-- start Selected passage --

As you may have seen, over the past couple of weeks, Worldbuilding has been building not a world, but a blog.

The setup of that blog is now complete! You can come and visit us now.

We've got a reasonable bit of content up there, and our organisation is good and looking set for more. Go and read it - you can sign up on Medium using a Twitter/Facebook/Google account like you can here on Stack Exchange, and then you can click the Follow button to get our writings straight to your Medium inbox. (And email, if you so choose.)

But we're by no means done! If you missed out on getting involved, or have changed your mind and want to, that's fine - you're welcome to get involved with writing now. We'd love to see posts from lots of people here - series of posts on a topic, or just single, one-off posts. It's up to you what and when you write - don't be shy! If you want to get involved, just drop into this chatroom and ask someone to add you - if they can't themselves, it's likely they'll know of someone who can. You'll need to create an account on Medium, and leave the username of that account in your message.

We've got a blog - follow along!

up vote 14 down vote accepted

We want to make it easy for people to contribute to the blog, whether there's one article that you want to write or you have an idea for a whole series or you're just not sure and want to check us out. This post is for you.

How to get your work on the blog

If you have an idea already, please either comment here or tell us about it in the blog chat room.

If you want to write but don't know what to write about, you can look through past suggestions from people here on meta. See anything that's been requested that you can do? Let us know! You can also browse all the past posts on the blog for inspiration or come talk to folks in the chat room -- people there are happy to kibbitz on ideas.

We also have this older post where people who are interested can sign up. If you edit that post to add yourself, somebody will follow up with you.

You do not need to wait to be asked. Once or twice we've invited people to contribute something -- for example, turning an answer here on Worldbuilding into a post on the blog. But this is meant to be an open project. We'd love to see more people and a broad range of worldbuilding-related topics.

Bottom line: tell us somehow that you want to write, and we'll guide you from there. Drop a note into the blog chatroom that you want to write something, together with a link to your profile page on Medium, and one of the editors will add you to the blog as a writer. (This step is required by Medium; only writers on a publication can submit posts to it.)

When you're ready to write, here's how to use the tools on Medium.

What is the blog process? How does stuff get there?

Great, you want to write, you maybe have a specific idea, you've made yourself known, maybe you've started to write your first post for Medium -- now what? How does the team operate?

-- end Selected passage --
-- start Data --

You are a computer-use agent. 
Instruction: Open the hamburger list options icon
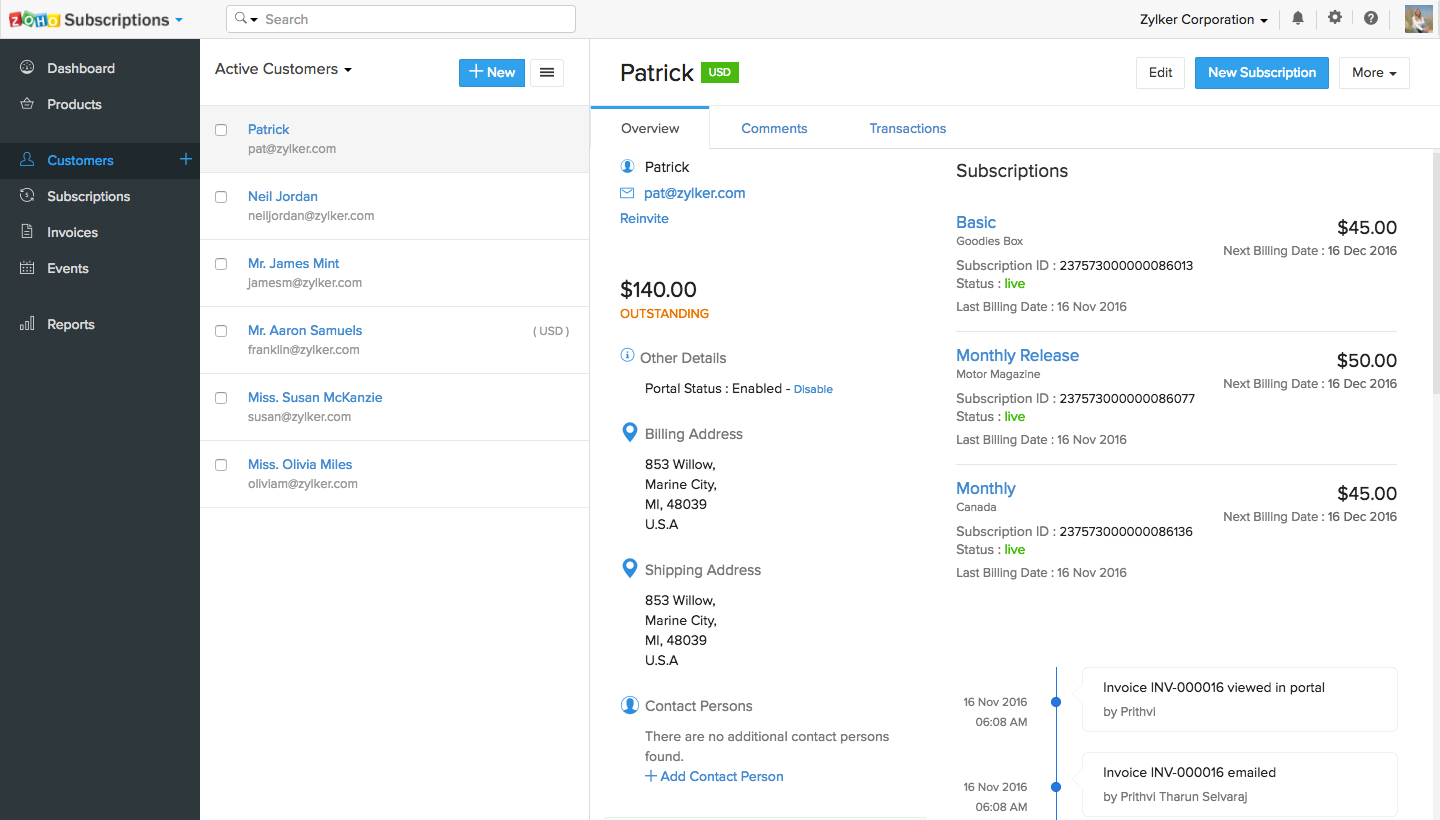(x=547, y=72)
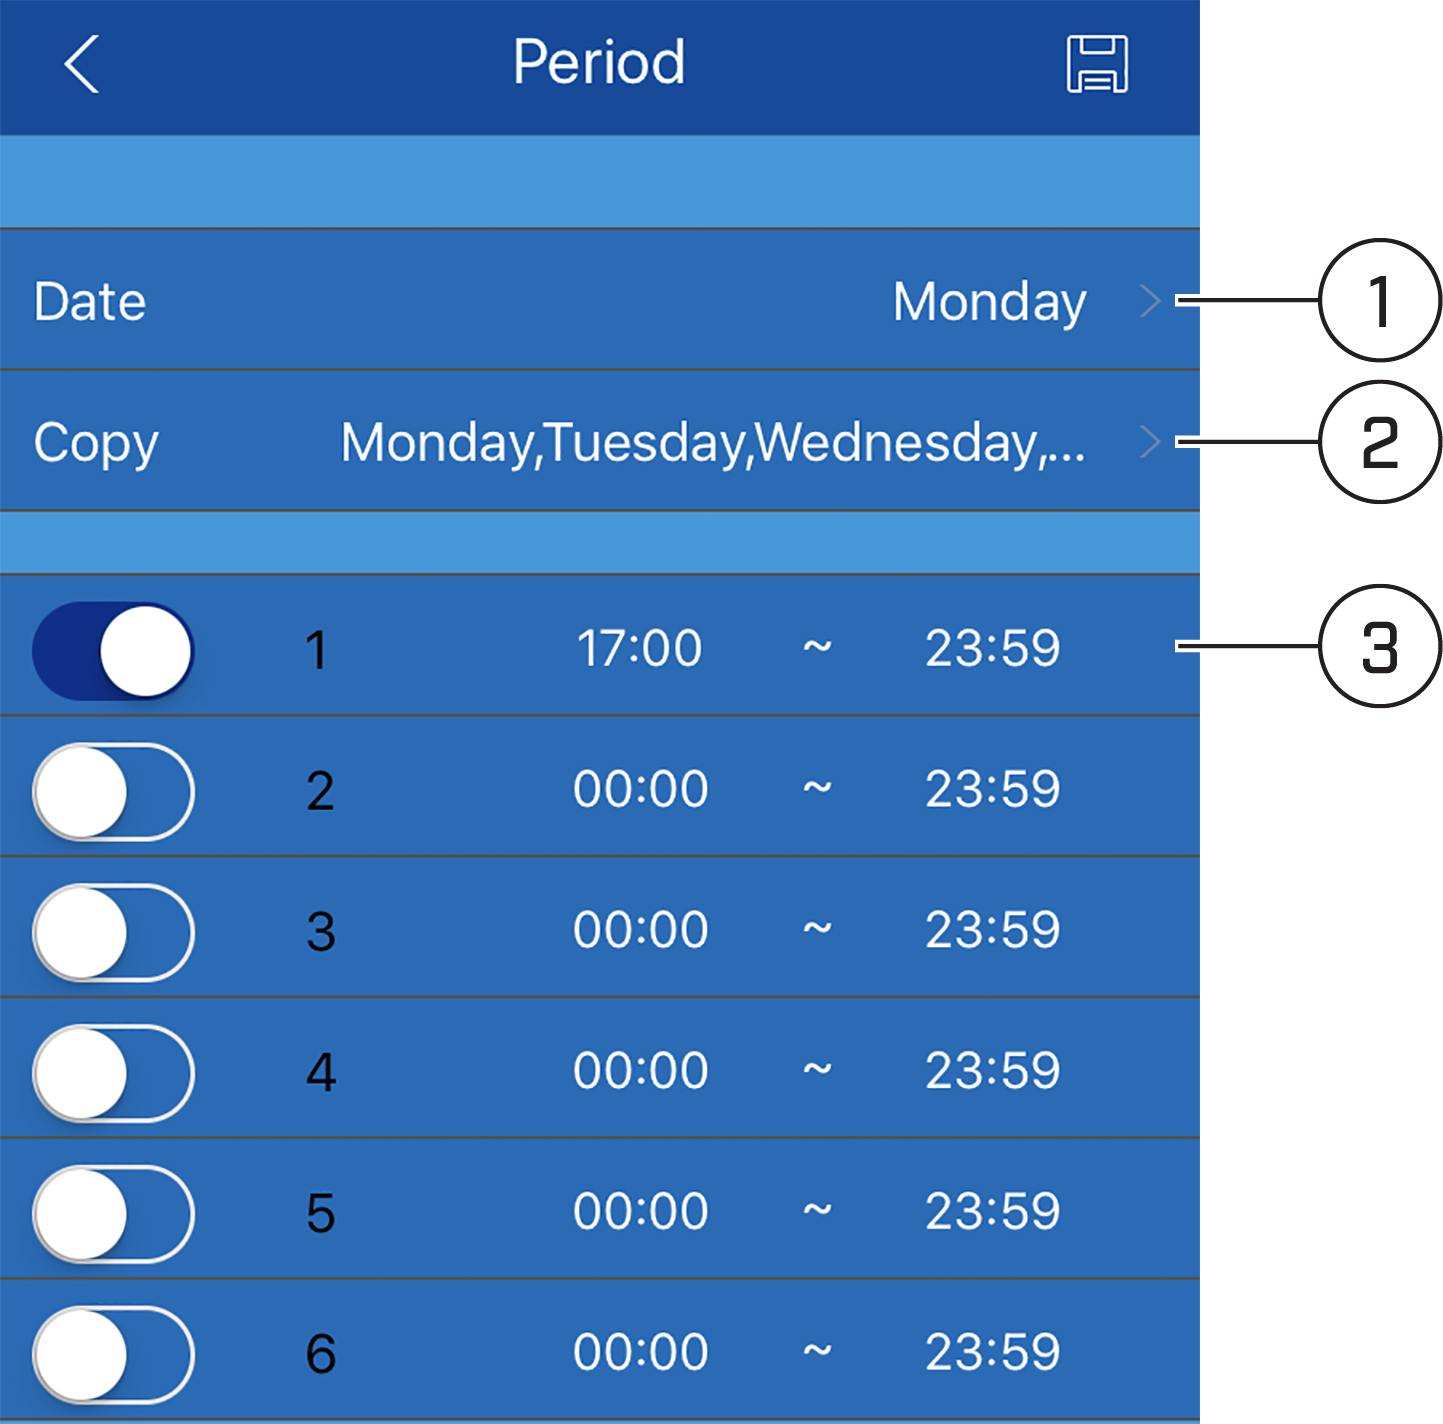Go back using the left arrow icon
Viewport: 1443px width, 1424px height.
tap(82, 64)
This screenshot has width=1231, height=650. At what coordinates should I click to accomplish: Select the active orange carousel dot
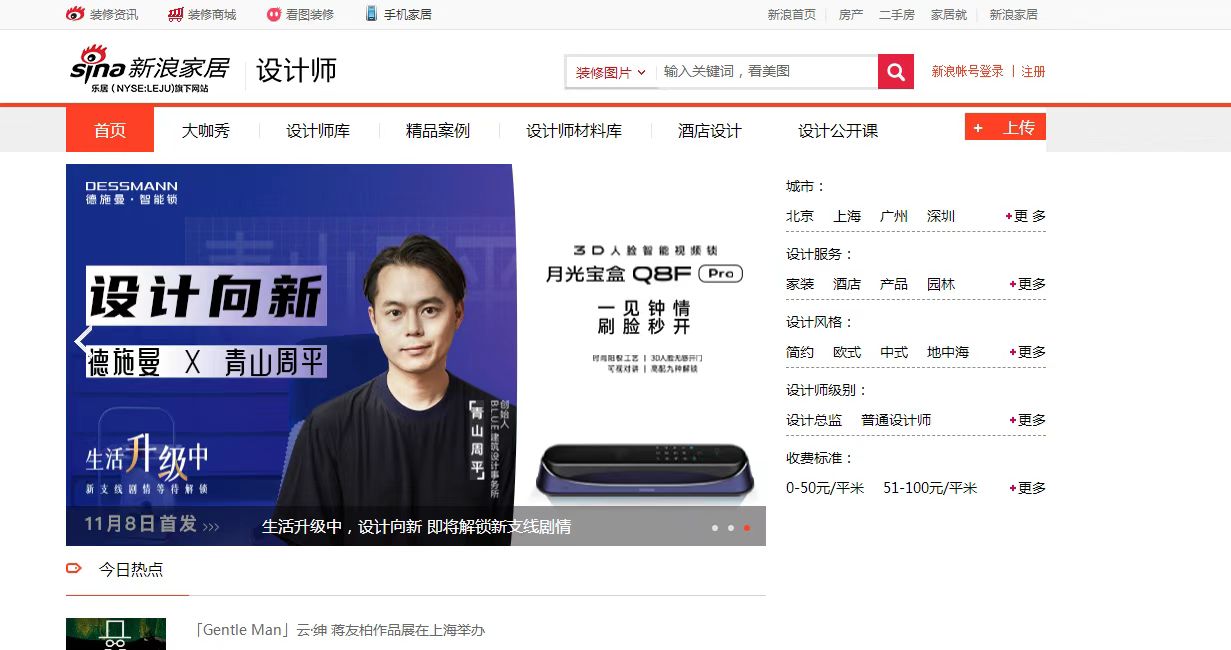(746, 527)
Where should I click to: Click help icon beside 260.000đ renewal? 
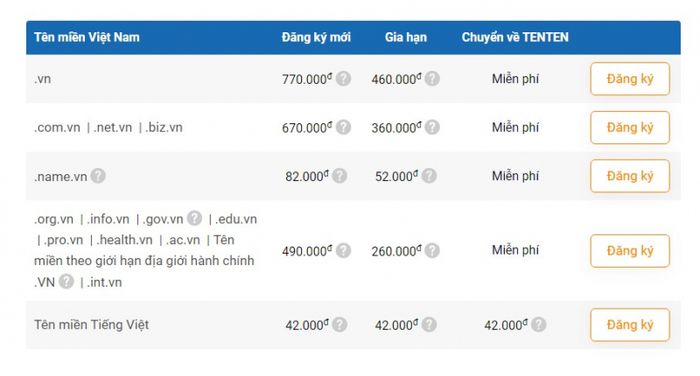click(x=432, y=251)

-- end Data --

• _Tasks to perform_:
**a)** For the blog announcement, decide whether each statement agrees with it, answering yes or no and quoting the words that settle it: (i) A person must be added to the publication as a writer before they can submit posts to it. (ii) A Medium account can be created only with an email address. (iii) Contributors should wait for an invitation before offering to write.
**b)** Transcribe the part of the listing that opens with the line containing "This screenshot has" and closes with the listing's final line, including both ends. Leave the pictures out of your answer.
The blog announcement and the listing are unrelated to each other.

• _Task responses_:
**a)**
(i) Yes: "only writers on a publication can submit posts to it."
(ii) No: "you can sign up on Medium using a Twitter/Facebook/Google account"
(iii) No: "You do not need to wait to be asked."

**b)**
This screenshot has width=1231, height=650. At what coordinates should I click to accomplish: Select the active orange carousel dot
(746, 527)
Where should I click to: Click help icon beside 260.000đ renewal? 
click(x=432, y=251)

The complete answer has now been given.